If there’s ever a person you don’t forget, it’s a kindred spirit. And if you happen to be an anomaly when it comes to music and the business that encompasses it, they come along once every five years – if you’re lucky. I only knew Matthew Africa for about a month and a half (and in person for about six hours), but he was an individual that immediately struck me as someone of that ilk.
While waiting to play my 45 set at Disco Volante in Oakland, DJ E Da Boss dropped a 45 that froze my brain. Funky, ass-kickin’ 45s I’ve never heard come a dime a dozen, but this one gave me the a go at the password to unlock a 20-plus year mystery. Audio Two’s “Undercover Hooker” isn’t a song title you can just throw out there and people know what the hell you’re talking about, so trying to pin down the source of its addictive horn sample is an exercise in futility. Even the song’s producer, King of Chill, refused to tell me with an accompanying giggle and jab: “Word! You’ll find it one day. Keep diggin!”

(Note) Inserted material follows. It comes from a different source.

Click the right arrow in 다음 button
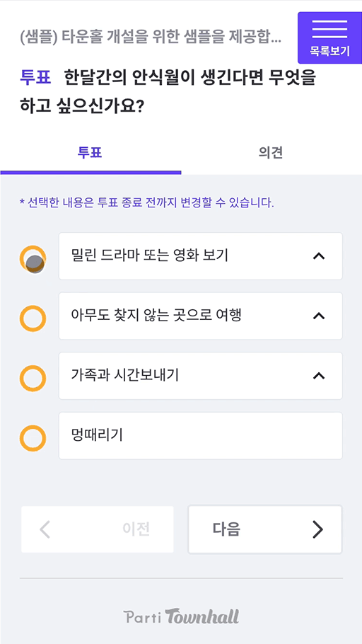362x644 pixels. click(317, 529)
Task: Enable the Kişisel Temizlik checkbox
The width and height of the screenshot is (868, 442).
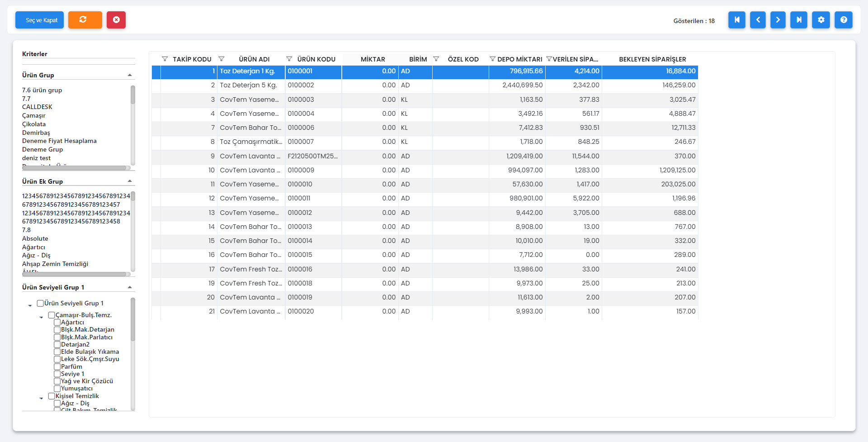Action: [x=52, y=396]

Before I could run over to E Da Boss to have one of my greatest hip-hop mysteries revealed, Matthew calmly told me the name of the record. “That Audio Two song, right? I could’ve told you that.”

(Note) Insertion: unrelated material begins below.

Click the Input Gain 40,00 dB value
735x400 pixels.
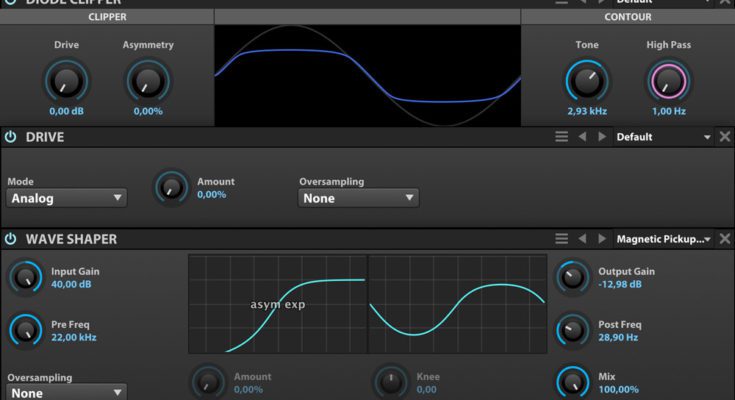[x=72, y=284]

Two hours earlier, I was on Matthew’s Stay Hatin’ podcast with he and partners Serg Dun and Soft Money, bantering in agreement about the brilliant ign’ance of two of my personal favorite rap groups, Too Much Trouble and The Convicts. Fifteen minutes prior, Matthew had given me a CD of two of his mixes – a Too $hort tribute and Hard As Fuck , he and Serg’s bow-throwin’, bitch-beatin’, trick-whoopin mix of thuggish party anthems that all probably missed the Hustle and Flow soundtrack cut by a hi-hat. Two hours later, he gave me props for my DJ set, then reeled off the names of a handful of the songs with the memory of an elephant and the knowledge of a funk librarian. And those exchanges in the five short hours I knew Matthew in the flesh embodied what I related to and respected so much about him – he loved, appreciated, understood, studied, and represented all types of music and all forms of media that encompass it (podcasts, DJing, blogging, collecting ,etc.) with a level of passion that has been elusive in my years in this business. Matthew embarked on that rare full journey of fan, to student; to participant; to scholar; to professor – that allowed him to see it, execute it, and embrace it in ways most can’t. From early ‘80s boogie music to bitch-whoopin’ Trick Trick records, simply put, Matthew just “got it.” And paramount to all of this? He was an even better person, a stand-up cat who was always smiling and on the good foot for the short time I knew him.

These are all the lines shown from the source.